Anna had a successful career as a business psychologist – until she found herself the mother of three children under the age of two-and-a-half! The birth of her son had been swiftly followed by that of twin girls, and her new circumstances – nursery fees for three and a husband who worked unpredictable hours – meant she needed to step away from her job for a while. Anna was a stay-at-home mum until the children started school, when she began looking for employment. Discovering that social media experience had become a prerequisite for many roles, she signed up for TechPixies. Now she uses her business psychology knowledge in the field of career development with The Career Innovation Company – a role that absolutely plays to her strengths. Read Anna’s guest blog below to discover how the TechPixies programme helped her find her niche.
“Once my children had all started school, I was very keen to start working again, and I tried freelancing as a business psychologist for a while. However, the work tended to be unpredictable – often involving overnight stays – which meant that my husband needed to take time off from his job to do the childcare. That wasn’t sustainable but, when I did some job searching, the requirement of social media skills came up time and time again.
It was then that I discovered TechPixies. It wasn’t only the subject matter that attracted me, but the fact that it had a face-to-face element (and I really wanted to be with other people) and that life coaching was included too. The coaching programme developed by Jess Rogershelped me to make the shift psychologically from my role as primary carer to feeling confident that I could use my professional skills again.
The course is great because it’s accessible to everybody. You learn at a beginners’ level but get more sophisticated in the particular social media channels that you favour. For example, I loved creating messaging and using images. It allows me to use language and creativity in a way I had less opportunity to in previous roles. Yes, you’ve got to be willing to accept it can be a steep learning curve, but we all got there in the end.
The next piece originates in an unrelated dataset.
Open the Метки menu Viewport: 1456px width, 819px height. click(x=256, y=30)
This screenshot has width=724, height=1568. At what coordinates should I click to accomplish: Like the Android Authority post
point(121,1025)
My cohort were very open with their connections and other opportunities. We all helped one another out – which was great, because one of the best ways of finding work is through networking and word-of-mouth.
While I was on the course, an ex-colleague of mine got in touch and asked me to do social media for his company once a week. Then this opportunity at The Career Innovation Company came. I do two days a week working on their social media and broader marketing. I focus on Twitter, LinkedIn, Facebook and Facebook advertising. The company’s values align with mine and the job fits around my family life too, so it’s perfect.
Although I’ve got lots of flexibility here, there needs to be more of it generally. There are all these women with degrees and valuable experience who find it hard to get suitable work – 50 percent of brain power just gets wasted. There needs to be more realisation that women returners have a lot to offer, and that organisations can work in more flexible and agile ways.
It’s true that you can get rusty when you’ve been at home for a while. You get out of practice with business conversations, forget what you had to offer – even though you’ve got all those years’ of experience behind you. It doesn’t come naturally at first and you do start to doubt yourself. On the other hand, so many people in the workplace don’t have the time or the opportunity to retrain, like we do at TechPixies, as they’re just too busy actually doing their day-to-day job. So we’re at an advantage.
I’d say to other women looking to find a job after having children: get a new skill set and get a network. Be open with people about what you have to offer. That’s how you’ll land a role. Doing the TechPixies course gave me an extra advantage, and I wouldn’t be where I am now if I hadn’t done the course.”